Friday, June 1, 2012

Yancey’s Multi-Modal Composition


[If my reading of the syllabus is correct, today is the last day of the third blogging period. (I hope I got this right, since I don’t see any new posts coming up, or am I really the last one? Nothing like me waiting for the last minute. Hopefully at least a few of you will have the chance to read this in the midst of final projects and grading student papers]

Our discussion on Yancey on Tuesday was focused more on the idea of remix and the Rhet/Comp program she describes than her CCCC address. So, I thought I’d offer a few thoughts/questions in response to her address.

First…on multi-modal composition…
I think what I’m interested in most with Yancey’s piece is her CCCC address as a multi-modal text (or should I say texts—one version at CCCC and another printed in the journal with her own additions, comments, etc.). First, I’ve read and heard scholars say that that with multi-modal composing, the canon of delivery is revived. This is certainly the case with Yancey’s address. In one of her added side notes, she describes the original delivery of her address:
“While I talked, two synchronized PowerPoint slide shows ran independently, one to my right, another to my left. Together, the two slide shows included eighty-four slides. There was one spotlight on me; otherwise, the theatre was dark, lit only by that spot and the slide shows. Oddly, I found myself ‘delivering’ the Chair’s Address to an audience I could not see. As Chris Farris pointed out to me later, given this setting, the talk was more dramatic performance than address” (298).
Several things really stand out to me in this first version of her multi-modal text. First, is that in the original delivery, Yancey can more easily use multiple modes. She uses lighting, moving images, and of course the way she delivers and speaks the text. (I could not find a video of the actual address). Also, the fact that the slide show is playing while she speaks helps set some kind of visual mood for the address and actually attracts the audience’s gaze away from Yancey.  I think the multimodality was probably more effective for Yancey in front of the live audience than in the text version. Certainly, Yancey admits that the text version is really a different text, with its additions, changes, fewer images, and the absence of the original physical setting, sights, and sounds.

Regarding the CCC version of the multimodal text, we get Yancey’s commentary in the margins. What makes it most multimodal, though seems to be the images. But I wonder: Would the text be just as effective without the images?

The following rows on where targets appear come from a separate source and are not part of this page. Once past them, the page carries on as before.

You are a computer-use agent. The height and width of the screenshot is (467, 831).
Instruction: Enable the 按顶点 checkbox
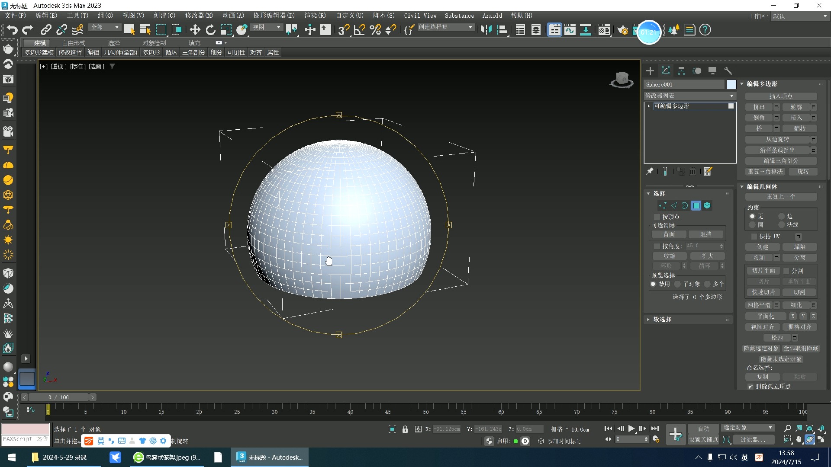click(657, 217)
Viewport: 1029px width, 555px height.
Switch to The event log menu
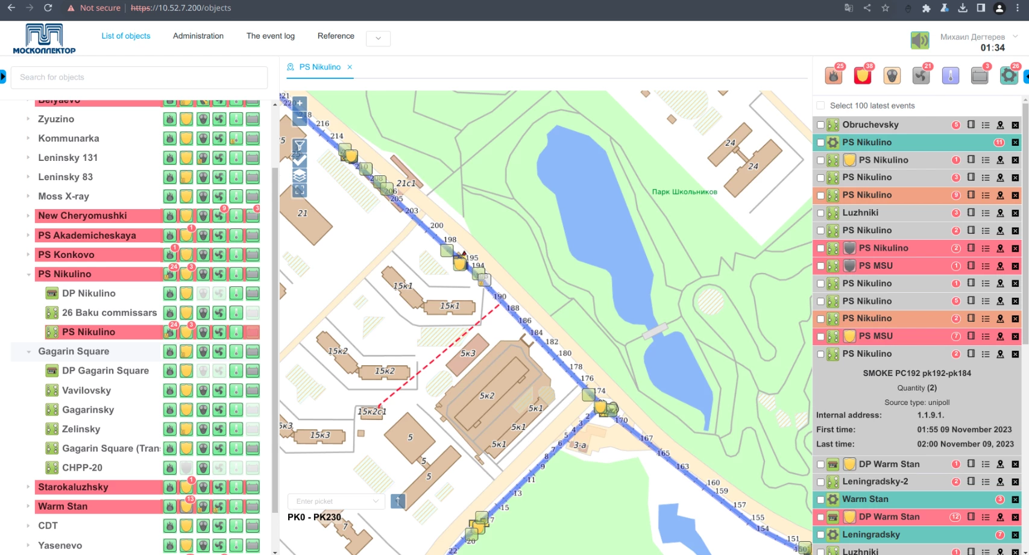click(x=270, y=36)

What do the images add to the text? I’m sure that they really do add something, certainly giving us a better idea of what the original address was like. But what purpose do the images actually serve? Yancey doesn’t stop to explain the images, or comment on why she chose any of them, or how they affect her main argument. Certainly in the original address, and to some degree in the textual version, the images do make the reader perceive the text a little differently, and in the case of the address the images actually change the setting, which is important. But what are we supposed to be taking from the images? I am almost tempted to say that they are there only to make it multimodal. Why was it essential for her address to include the images? I’m not sure that I really know the answers to these questions. Perhaps it doesn’t help that I am often more of an aural than visual learner.

On another matter, but perhaps relating to the idea of deliver… I’m interested in anyone’s thoughts on some of Yancey’s wording for oral delivery. In particular, in every new section, Yancey would repeat the phrase “We have a moment.” This bugged me. If I were her speech writer I would have cut this and replaced it with something else (don’t know what). I thought it was a bit sappy and over the top. Feel free to disagree with me, though. I do like Yancey.

1 comment:

  1. I know, who is she, MLK? "I have a dream." Seems to be a genre element, that these Cs chair addresses employ some sort of motif. They always involve this point of opportunity, of need or exigency. Selfe's speech motif: the importance of paying attention to technology.

    About the images. I think what we are seeing is complexly determined. The CCC text has small images compared to her performance and to the web version, so I think the translation to print is partly responsible--back and white print and in a journal that is decidedly unimodal. I agree that the images do not add much here. If a piece is driven by text then often the images are gravy rather than essential. They were doubtless more important in the speech. Try composing with images first, then adding text as gravy or as equal semiotic resources--very different result.